Ram cursed himself for not having switched off his cell phone. But having defined diligence as one of his core values, he found himself answering.

"Mr Bose wants a leaflet for his Monday 9am meeting and he must have it."

At that point Ram could think of a million other things that Vikas and Mr. Bose could have ‘had‘.

"Then can I head back to office in an about an hour and start the job then," queried Ram.
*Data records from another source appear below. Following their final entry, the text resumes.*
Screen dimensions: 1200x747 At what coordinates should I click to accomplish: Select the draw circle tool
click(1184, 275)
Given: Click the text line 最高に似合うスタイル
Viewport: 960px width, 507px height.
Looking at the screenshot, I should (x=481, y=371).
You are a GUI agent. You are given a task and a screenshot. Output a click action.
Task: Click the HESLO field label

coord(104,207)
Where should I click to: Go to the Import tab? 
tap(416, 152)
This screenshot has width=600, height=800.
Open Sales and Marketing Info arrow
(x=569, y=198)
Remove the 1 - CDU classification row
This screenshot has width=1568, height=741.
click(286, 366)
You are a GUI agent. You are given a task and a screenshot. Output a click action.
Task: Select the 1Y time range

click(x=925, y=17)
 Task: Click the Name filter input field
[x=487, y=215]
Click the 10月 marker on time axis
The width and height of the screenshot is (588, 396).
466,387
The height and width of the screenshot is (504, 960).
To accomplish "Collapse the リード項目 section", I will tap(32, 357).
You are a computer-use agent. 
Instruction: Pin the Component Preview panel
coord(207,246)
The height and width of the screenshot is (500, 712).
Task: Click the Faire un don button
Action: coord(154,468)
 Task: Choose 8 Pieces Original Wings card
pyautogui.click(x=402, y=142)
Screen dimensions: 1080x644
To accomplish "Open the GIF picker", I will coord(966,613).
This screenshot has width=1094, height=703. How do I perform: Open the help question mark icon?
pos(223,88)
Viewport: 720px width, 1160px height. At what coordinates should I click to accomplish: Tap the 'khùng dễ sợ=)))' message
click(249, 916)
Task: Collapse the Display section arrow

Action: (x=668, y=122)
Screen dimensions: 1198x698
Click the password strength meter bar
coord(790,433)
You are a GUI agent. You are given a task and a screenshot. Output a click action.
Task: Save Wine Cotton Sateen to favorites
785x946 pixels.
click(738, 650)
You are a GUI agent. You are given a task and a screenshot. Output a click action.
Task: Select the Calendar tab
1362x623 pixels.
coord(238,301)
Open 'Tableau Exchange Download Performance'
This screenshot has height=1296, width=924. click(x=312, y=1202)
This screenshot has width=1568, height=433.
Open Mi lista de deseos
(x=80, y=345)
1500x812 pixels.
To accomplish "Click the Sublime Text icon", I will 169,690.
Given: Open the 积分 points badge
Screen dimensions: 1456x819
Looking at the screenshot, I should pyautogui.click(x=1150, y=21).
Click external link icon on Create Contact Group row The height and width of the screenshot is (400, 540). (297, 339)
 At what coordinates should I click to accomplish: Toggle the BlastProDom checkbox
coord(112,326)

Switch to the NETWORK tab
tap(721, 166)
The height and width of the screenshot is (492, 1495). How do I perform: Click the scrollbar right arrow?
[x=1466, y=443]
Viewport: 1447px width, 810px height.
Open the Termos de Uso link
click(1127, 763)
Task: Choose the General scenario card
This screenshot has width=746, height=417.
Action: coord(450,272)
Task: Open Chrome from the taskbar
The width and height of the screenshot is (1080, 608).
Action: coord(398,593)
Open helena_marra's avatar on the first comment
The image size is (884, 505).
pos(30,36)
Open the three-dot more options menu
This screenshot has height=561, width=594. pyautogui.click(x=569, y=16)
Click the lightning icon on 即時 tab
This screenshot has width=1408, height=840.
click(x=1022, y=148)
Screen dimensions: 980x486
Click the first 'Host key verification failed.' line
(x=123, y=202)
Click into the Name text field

Dr Sushma looked him in the eye, "Believe me I understand," she smiled back kindly. Then Ram saw they were no longer alone in the room.

"Hey since you aren‘t taking her anywhere, I suppose you might have no objection that she does lunch with me?" the suave voice of Cyrus, ‘the dude from school‘ interjected emphasizing ever so slightly on ‘aren‘t taking her anywhere‘. Ram could have thought of a million objections but societal norms in such regards are rather callous.

"Sure go ahead." He managed keeping as straight a face as was possible. "Some other time perhaps" he asked Sushma as he bid them goodbye.

"Some other time," she replied with a smile that offered some hope, though he wasn‘t sure whether it was just his servicing optimism kicking in.